DATA IN THIS EXERCISE
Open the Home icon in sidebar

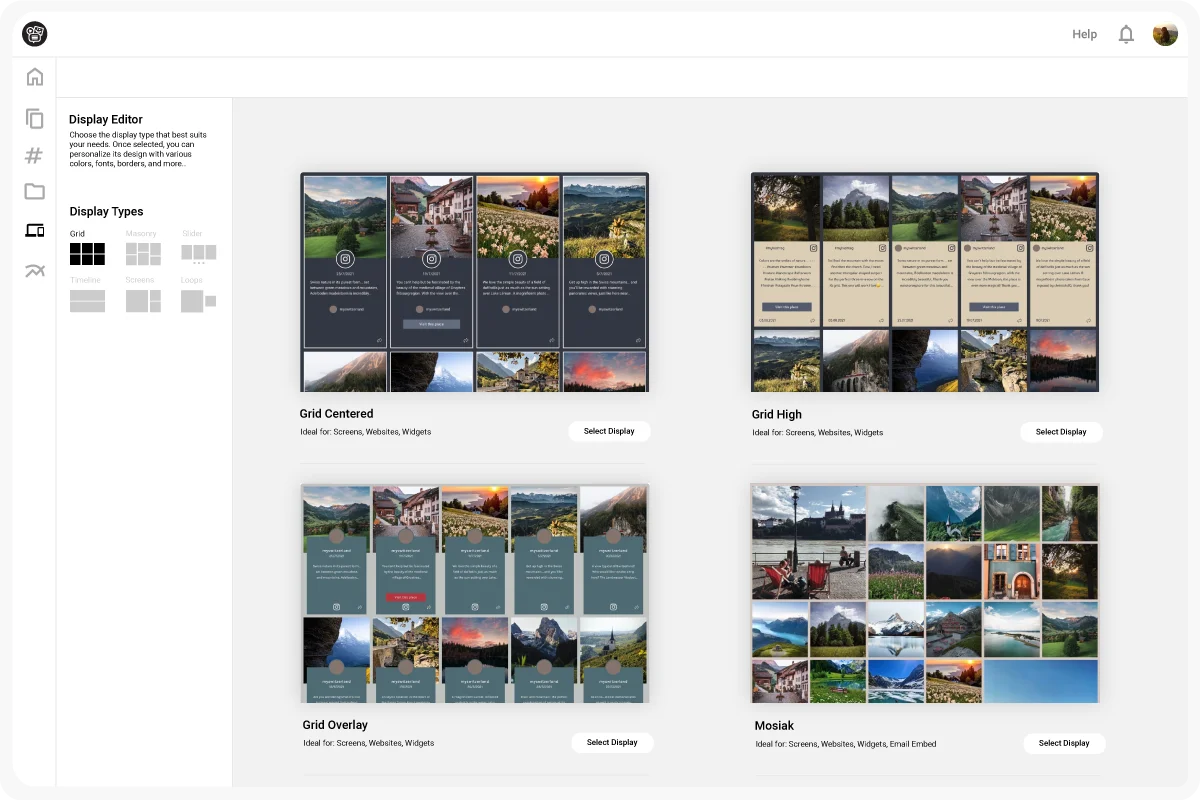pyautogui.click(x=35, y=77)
--
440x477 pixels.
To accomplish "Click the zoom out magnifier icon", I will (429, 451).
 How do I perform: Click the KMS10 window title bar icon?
==
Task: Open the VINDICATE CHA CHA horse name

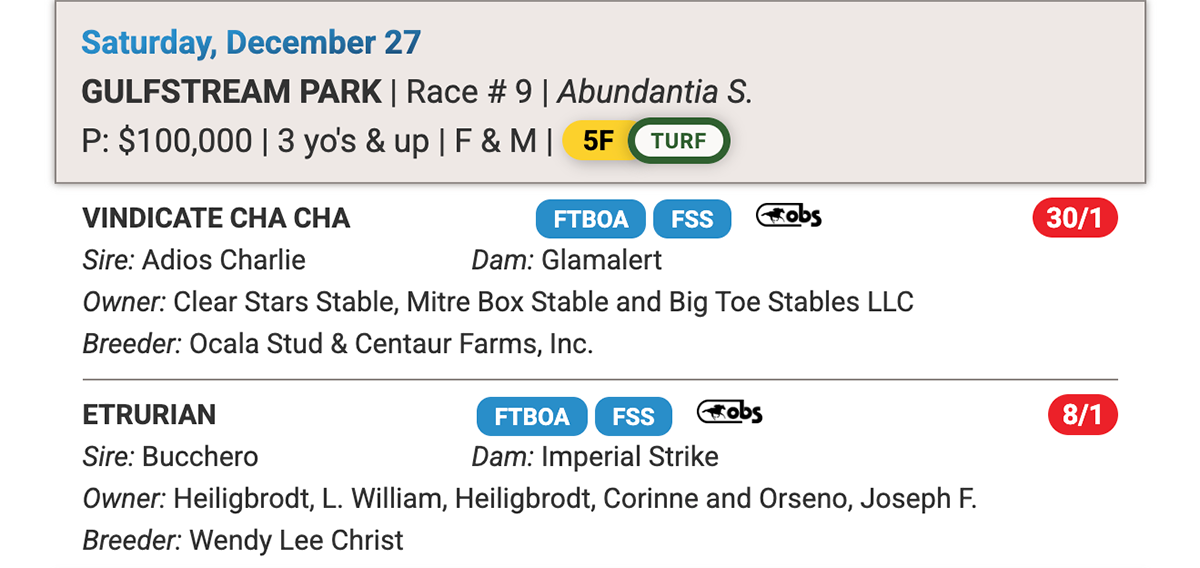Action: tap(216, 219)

WHAT IS NEEDED
Collect each line of the rows above that contains the word "Open". Reproduce every such line in full.

THE RESPONSE
Open the Home icon in sidebar
Task: Open the VINDICATE CHA CHA horse name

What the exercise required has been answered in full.